:: Request 1 ::
In the thread on Rust and program memory, which values does dylanmckay suggest should all go into program memory?
:: Request 2 ::
From the thread on program memory, write out the passage that begins at the words "Regarding statics, I'm" and ends after "may be inlined.".
:: Request 3 ::
Rewrite the paragraph of the thread that begins "I started work on modifying the trans crate" as a short list that keeps its main facts.

Also, for anybody reading, in LLVM all pointers are annotated with address spaces, and so we don't need to use anything special like pgm_read_byte - any load/store through a pointer will automatically use the correct instructions to read from RAM or program memory.

@gergoerdi
Copy link
Collaborator Author

FWIW, currently a &'static [u8] is already compiled into a .text section:

Rust:

static THE_BYTES : &'static [u8] = include_bytes!("../font.img");

LLVM IR:

@byte_str.0 = internal unnamed_addr constant [64 x i8] c"\F0\90\90\90\F0\00\00\00 `  p\00\00\00\F0\10\F0\80\F0\00\00\00\F0\10\F0\10\F0\00\00\00\90\90\F0\10\10\00\00\00\F0\80\F0\10\F0\00\00\00\F0\80\F0\90\F0\00\00\00\F0\10 @@\00\00\00", align 1

AVR asm:

	.type	byte_str.0,@object      ; @byte_str.0
	.section	.rodata,"a",@progbits
byte_str.0:
	.asciz	"\360\220\220\220\360\000\000\000 `  p\000\000\000\360\020\360\200\360\000\000\000\360\020\360\020\360\000\000\000\220\220\360\020\020\000\000\000\360\200\360\020\360\000\000\000\360\200\360\220\360\000\000\000\360\020 @@\000\000"
	.size	byte_str.0, 64

(which ends up in .text).

However, accessing it doesn't go through lpm:

Rust:

    for &x in THE_BYTES {
        spi::sync(x);
    }

LLVM IR (of the relevant part):

  %1 = getelementptr inbounds i8, i8* %0, i16 1
  %2 = load i8, i8* %0, align 1

AVR asm:

        ldi     r26, lo8(byte_str.0)
        ldi     r27, hi8(byte_str.0)
        ldi     r16, lo8(byte_str.0+64)
        ldi     r17, hi8(byte_str.0+64)
LBB3_1:                                 ; %bb6
                                        ; =>This Inner Loop Header: Depth=1
        ld      r24, X+

@dylanmckay
Copy link
Member

I think we should be able to do something here, what rules should define a value going into program memory?

I'm thinking that all const values should go into program memory.

Regarding statics, I'm not sure if it'd be safe putting immutable statics into program memory. Statics are supposed to be usable from FFI, and it would be an easy mistake to declare an external static in C that is actually defined in Rust and read from it, expecting it to be in RAM, but it is actually in program memory.

@shepmaster
Copy link
Member

AFAIK, Rust's main concern with const vs static is that a static is guaranteed to be able to have its address taken. consts are closer to a C #define in that they may be inlined.

@shepmaster
Copy link
Member

what rules should define a value going into program memory?

If we can't come up with a rule, I do think some kind of attribute allowing both opt-in and opt-out would be a good start. If we notice a pattern, that could be encoded in the compiler.

@dylanmckay dylanmckay changed the title Putting string constants in PROGMEM Automatically making immutable static/const data reside in program memory Nov 12, 2017
@dylanmckay
Copy link
Member

Have made this issue specifically about the automatic promotion of static data to program memory by the Rust compiler itself.

If we want an explicit syntax for it (such as an attribute), that is now at #84

@dylanmckay
Copy link
Member

Oh, I also spent some time working on this a while back, it doesn't look like I wrote anything about it.

I started work on modifying the trans crate so that it would mark immutable statics as addrspace(1). I found it to be quite tricky, and I also got a bit confused because by the looks of it, there's two different translation implementations - one for the old compiler middle-end and one for the MIR backend. IIRC there was some shared code between both so it was tricky to find out what to change. The story on that might be better now that some time has passed though.

:: Recorded information ::
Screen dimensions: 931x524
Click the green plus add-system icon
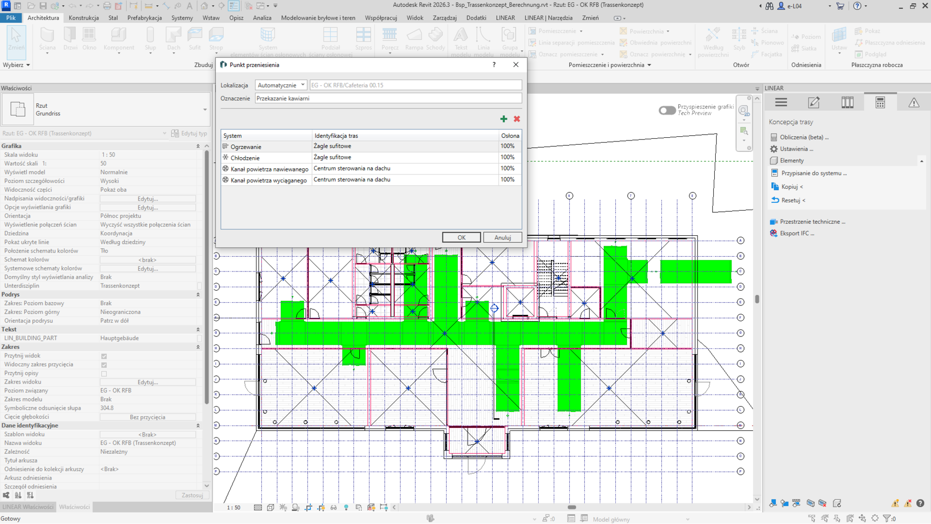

:: Solution 1 ::
All const values.

:: Solution 2 ::
Regarding statics, I'm not sure if it'd be safe putting immutable statics into program memory. Statics are supposed to be usable from FFI, and it would be an easy mistake to declare an external static in C that is actually defined in Rust and read from it, expecting it to be in RAM, but it is actually in program memory.

@shepmaster
Copy link
Member

AFAIK, Rust's main concern with const vs static is that a static is guaranteed to be able to have its address taken. consts are closer to a C #define in that they may be inlined.

:: Solution 3 ::
- Work began on modifying the trans crate so that it would mark immutable statics as addrspace(1).
- The task proved quite tricky.
- There appeared to be two different translation implementations: one for the old compiler middle-end and one for the MIR backend.
- Some code was shared between the two, which made it hard to determine what to change.
- The situation may have improved since then.